Al momento il team dietro Final Fantasy XIV non sente l'esigenza di una "Fase 4", di una rivoluzione. Al volante di questa auto rimessa in moto, Yoshida vuole continuare ad accelerare e frenare nel mondo di Eorzea, continuando ad arricchire l'esperienza con nuovi contenuti. "Sono passati cinque anni dal rilancio di Final Fantasy XIV, ma è ancora presto per pensare al dopo", ci spiega Yoshida. "Oggi lo staff è estremamente motivato e ci sono tantissime cose che vorremmo creare e aggiungere con le prossime patch ed espansioni. "In questo momento non sentiamo il bisogno di una Fase 4, ma nel caso dovessi lasciare il team e qualcuno dovesse prendere il mio posto, allora ci potrebbe essere la necessità di uno stravolgimento.

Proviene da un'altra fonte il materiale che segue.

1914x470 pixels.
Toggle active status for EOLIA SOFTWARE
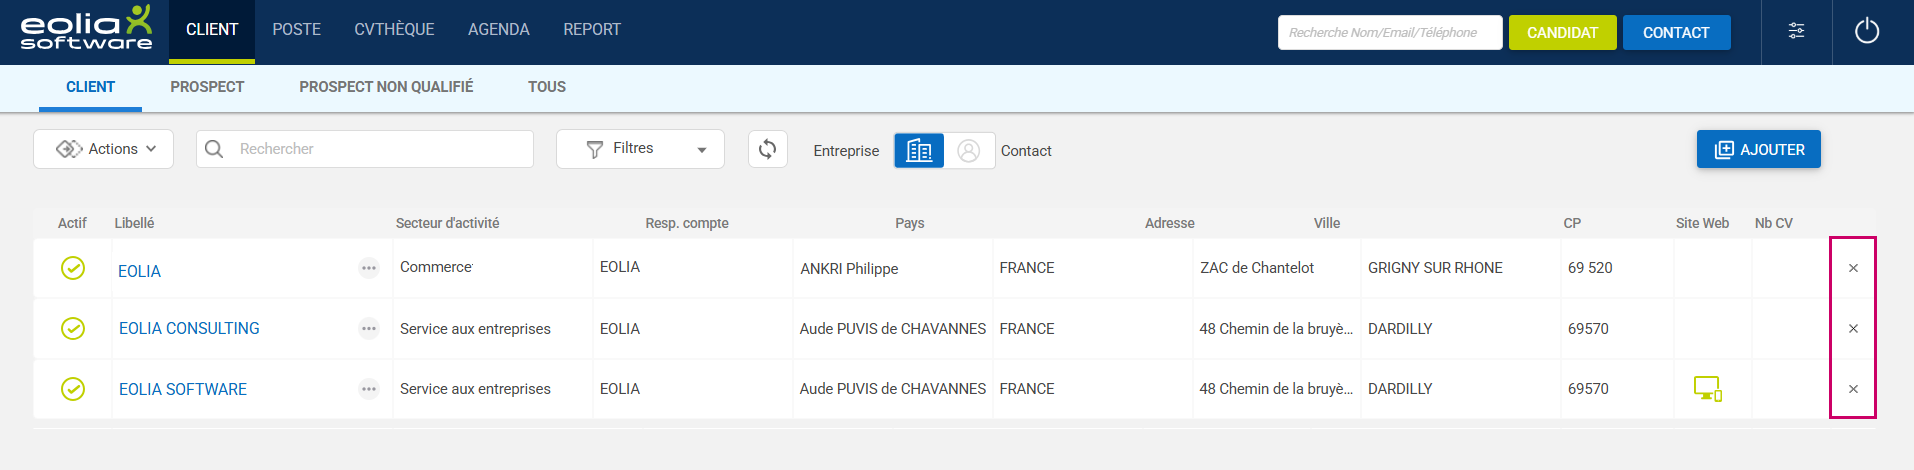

Questo perché il lavoro del team è molto legato al mio modo di lavorare e di approvare ogni singola decisione, e non mi aspetto che qualcun altro usi lo stesso modus operandi". Su cosa farebbe dopo, Yoshida ci scherza su: "Attualmente non ho piani per lasciare la guida di Final Fantasy XIV, ma ipotizziamo che arriverà il giorno in cui i server del gioco chiuderanno: lavoro con tantissime persone di talento, quindi prenderei queste persone per creare qualcosa di nuovo e capace di sorprendere il pubblico. Quello, oppure io e Soken ce ne andiamo da Blizzard a sviluppare Diablo 4".